Duncan Brannen
2008-Aug-25 13:57 UTC
[Samba] net rpc group addmem returns NT_STATUS_ACCESS_DENIED
Hi All,
I'm trying to add a user to a group using
/usr/local/samba/bin/net rpc group addmem room11 dunk -Uroot%password
The user is added to the group as far as I can tell but the command
returns NT_STATUS_ACCESS_DENIED
This is on Solaris 10 (Sparc) and Samba 3.2.1, OS and Samba are both
configured to lookup users and groups in LDAP.

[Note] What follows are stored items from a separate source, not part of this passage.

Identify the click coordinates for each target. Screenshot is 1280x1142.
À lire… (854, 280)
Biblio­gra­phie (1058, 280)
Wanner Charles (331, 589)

/usr/local/samba/bin/net rpc group members room11 -Uroot%password
CROOMTEST\dunk
Trying to remove the user from the group returns
NT_STATUS_MEMBER_NOT_IN_GROUP and the user
is not removed from the group in LDAP (running smbldap-groupmod manually
removes the user from LDAP)
In smb.conf, I have
add user to group script = /usr/local/sbin/smbldap-groupmod -m "%u"
"%g"
delete user from group script = /usr/local/sbin/smbldap-groupmod -x
"%u"
"%g"
With log level set to 10 I see the following for the add that may or may
not be relevant.
Should the access check granted and required values be equal?
[2008/08/25 12:59:48, 4] rpc_server/srv_pipe.c:api_rpcTNP(2297)

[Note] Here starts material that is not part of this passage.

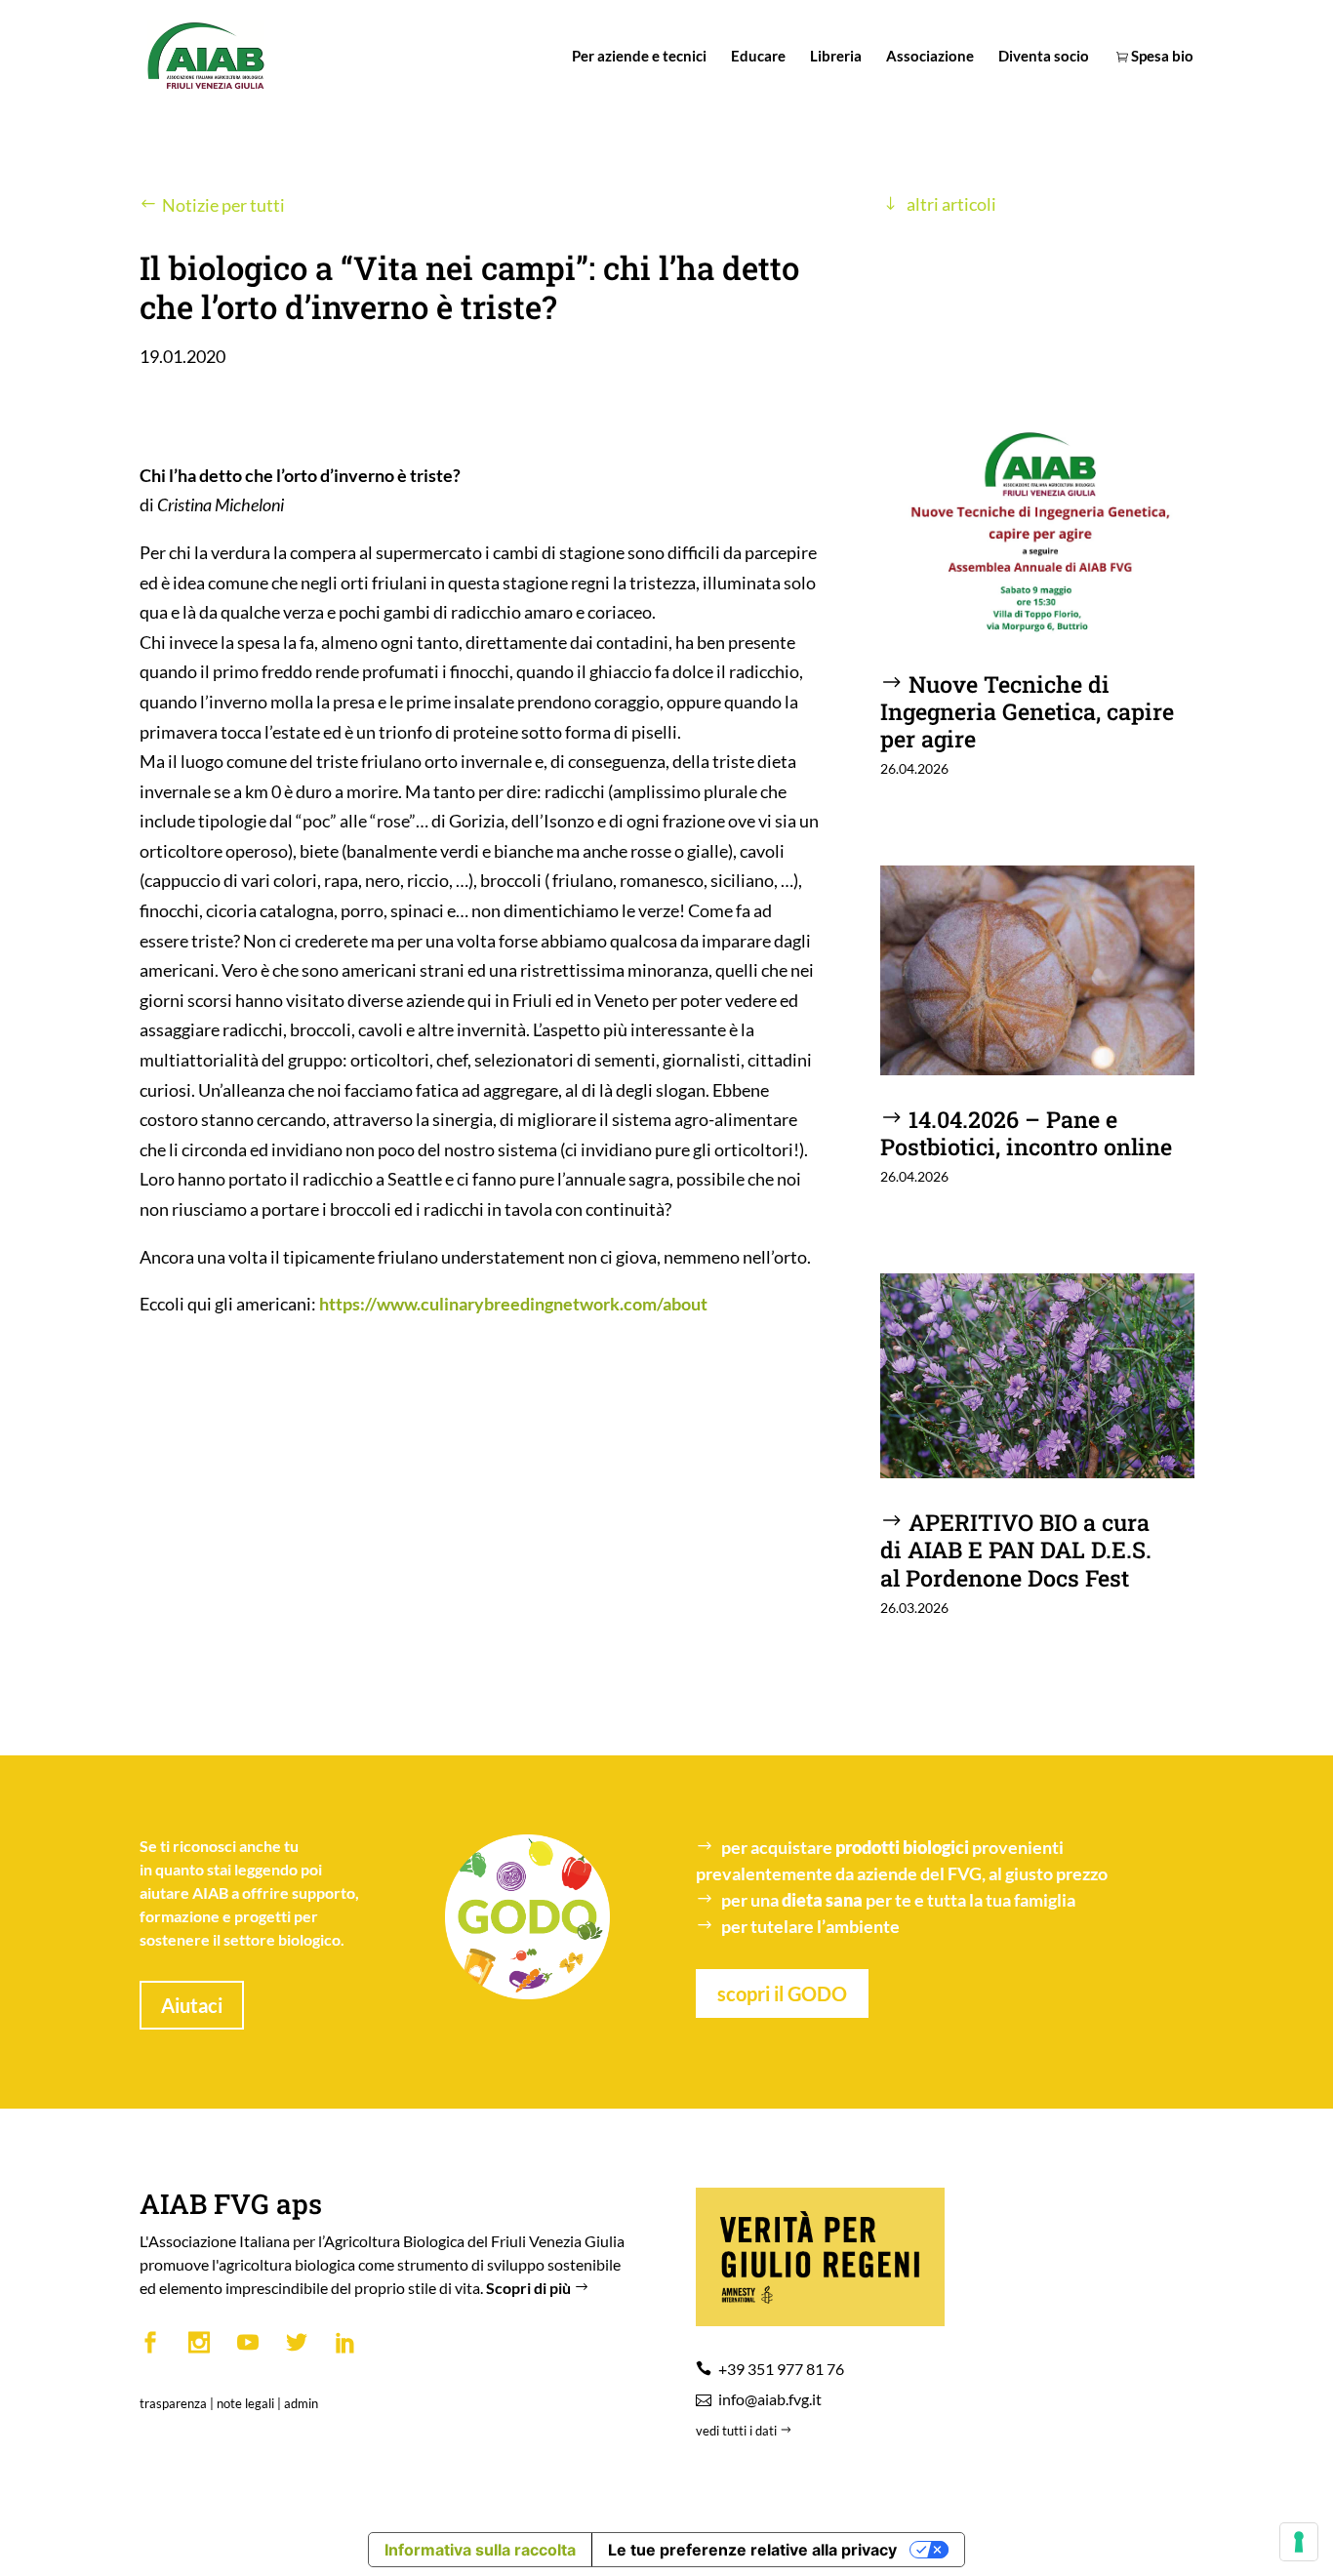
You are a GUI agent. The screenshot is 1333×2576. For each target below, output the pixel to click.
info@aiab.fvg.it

api_rpcTNP: samr op 0x16 - api_rpcTNP: rpc command: SAMR_ADDGROUPMEMBER
[2008/08/25 12:59:48, 6] rpc_server/srv_pipe.c:api_rpcTNP(2323)
api_rpc_cmds[22].fn == 200be4
samr_AddGroupMember: struct samr_AddGroupMember
in: struct samr_AddGroupMember
group_handle : *
group_handle: struct policy_handle
handle_type : 0x00000000 (0)
uuid :
05000000-0000-0000-b248-b49e90510000
rid : 0x00000bb8 (3000)
flags : 0x00000005 (5)
[2008/08/25 12:59:48, 4]
rpc_server/srv_lsa_hnd.c:find_policy_by_hnd_internal(168)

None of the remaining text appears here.